The second effort made an excellent greater mark as Duracell found an organic connection to the truth show event of the yr: the so-called “Scandoval” across the break-up of “Vanderpump Rules” stars Tom Sandoval and Ariana Madix. Nodding to a clip during which Sandoval mentioned he was “answerable for batteries” on the couple’s home, Duracell quickly left a TikTok comment: “Guaranteed to last 10+ years, unlike Tom.”
Within days, Duracell had shot an ad with Madix, who claimed she was “done with anything basic” and called out Duracell’s 12-year guarantee. The video notched greater than 26 million organic views, greater than 90,000 shares and led to a 25% gain in social following. The earned media that followed led to five.4 billion impressions and nearly $50 million in net ad value, in response to information the brand shared on stage. The success speaks to how brands can navigate latching onto pop culture.
“I at all times use this lens of, are you able to add any value to the conversation? Do you could have any right to have that conversation?
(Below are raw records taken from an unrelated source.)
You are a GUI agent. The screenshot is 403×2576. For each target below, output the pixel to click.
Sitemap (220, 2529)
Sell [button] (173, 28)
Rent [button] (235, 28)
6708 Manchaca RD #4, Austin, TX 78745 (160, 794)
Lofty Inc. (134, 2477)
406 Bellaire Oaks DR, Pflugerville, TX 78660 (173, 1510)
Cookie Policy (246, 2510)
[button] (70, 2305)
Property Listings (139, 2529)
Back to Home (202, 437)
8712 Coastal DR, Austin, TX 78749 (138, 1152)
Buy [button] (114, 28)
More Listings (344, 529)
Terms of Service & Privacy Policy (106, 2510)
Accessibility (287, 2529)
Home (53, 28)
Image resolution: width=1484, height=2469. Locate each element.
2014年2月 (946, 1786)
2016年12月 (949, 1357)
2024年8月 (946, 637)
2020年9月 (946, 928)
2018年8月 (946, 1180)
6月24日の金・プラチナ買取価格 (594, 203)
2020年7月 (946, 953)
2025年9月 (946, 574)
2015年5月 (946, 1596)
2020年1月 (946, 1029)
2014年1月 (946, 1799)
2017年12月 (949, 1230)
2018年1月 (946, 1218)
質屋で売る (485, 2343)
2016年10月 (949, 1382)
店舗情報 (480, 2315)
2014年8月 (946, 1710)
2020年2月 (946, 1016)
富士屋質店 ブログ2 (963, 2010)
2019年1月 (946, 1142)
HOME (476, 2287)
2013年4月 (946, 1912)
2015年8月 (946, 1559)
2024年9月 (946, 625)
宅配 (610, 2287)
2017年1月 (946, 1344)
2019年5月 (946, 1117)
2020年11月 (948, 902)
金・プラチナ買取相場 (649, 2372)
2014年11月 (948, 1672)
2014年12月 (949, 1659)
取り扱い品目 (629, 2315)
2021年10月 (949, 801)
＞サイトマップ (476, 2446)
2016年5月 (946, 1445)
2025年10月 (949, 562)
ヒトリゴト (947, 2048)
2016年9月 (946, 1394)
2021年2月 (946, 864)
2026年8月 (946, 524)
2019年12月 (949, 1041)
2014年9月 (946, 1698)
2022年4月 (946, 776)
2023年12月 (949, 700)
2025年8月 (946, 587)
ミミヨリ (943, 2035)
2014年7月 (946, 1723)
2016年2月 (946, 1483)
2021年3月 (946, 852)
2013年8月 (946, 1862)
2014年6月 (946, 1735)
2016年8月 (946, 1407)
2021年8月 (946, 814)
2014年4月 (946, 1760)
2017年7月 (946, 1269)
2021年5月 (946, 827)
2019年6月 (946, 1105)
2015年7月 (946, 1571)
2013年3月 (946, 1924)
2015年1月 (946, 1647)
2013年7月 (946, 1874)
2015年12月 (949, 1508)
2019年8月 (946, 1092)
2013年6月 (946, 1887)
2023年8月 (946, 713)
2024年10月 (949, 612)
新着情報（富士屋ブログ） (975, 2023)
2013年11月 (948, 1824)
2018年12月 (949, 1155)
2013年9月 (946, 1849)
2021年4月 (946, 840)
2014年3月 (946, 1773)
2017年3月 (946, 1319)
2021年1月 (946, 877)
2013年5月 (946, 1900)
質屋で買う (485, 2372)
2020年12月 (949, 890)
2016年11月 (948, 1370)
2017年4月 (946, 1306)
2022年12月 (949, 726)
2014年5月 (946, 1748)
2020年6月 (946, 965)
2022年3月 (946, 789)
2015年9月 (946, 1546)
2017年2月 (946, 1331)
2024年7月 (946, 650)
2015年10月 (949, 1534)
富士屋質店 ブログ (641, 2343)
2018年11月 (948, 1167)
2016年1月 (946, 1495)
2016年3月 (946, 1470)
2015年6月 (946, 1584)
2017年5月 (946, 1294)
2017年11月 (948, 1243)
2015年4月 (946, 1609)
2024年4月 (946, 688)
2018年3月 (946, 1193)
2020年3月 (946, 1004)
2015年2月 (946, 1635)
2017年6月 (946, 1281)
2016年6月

The majority of times, the reply is not any — you are a battery brand,” Velutini said. “On this one, we didn’t only have the precise to activate it, but we also added value.”
Lessons learned
Duracell’s next marketing work is due out in several weeks, and can see the brand proceed to “unapologetically” sell its batteries by maintaining that it’s “built different” than its competitors. That and future campaigns will probably be driven by 4 lessons that Velutini shared throughout the panel:
- “Even inside marketing, you wander off within the indisputable fact that you discuss something 24 hours a day, and the consumers discuss it two times a yr. I’d invite you to bring some self-awareness. Say, what role are we playing in consumers lives?”
- “The consumer is feeling the pinch … you are at all times faced with two routes. One is you simply cost save, and then you definately try to maintain it so you’ll be able to try to take care of relevance on this on this area. Or two, you win the hard way, and the hard way is via innovation and via brand constructing. If you do not spend money on the long-term, value creation story… it’s just not gonna last.”
- “It feels warm and fuzzy if you win an award, but I feel it feels even higher when the profit goes up… because that is at the tip of the day what we’re here to do.”
- “Make the work, earn the cash… You might need struck gold with an idea, but for those who don’t spend sufficiently behind it, it is not going to maneuver the needle as much as you would like.”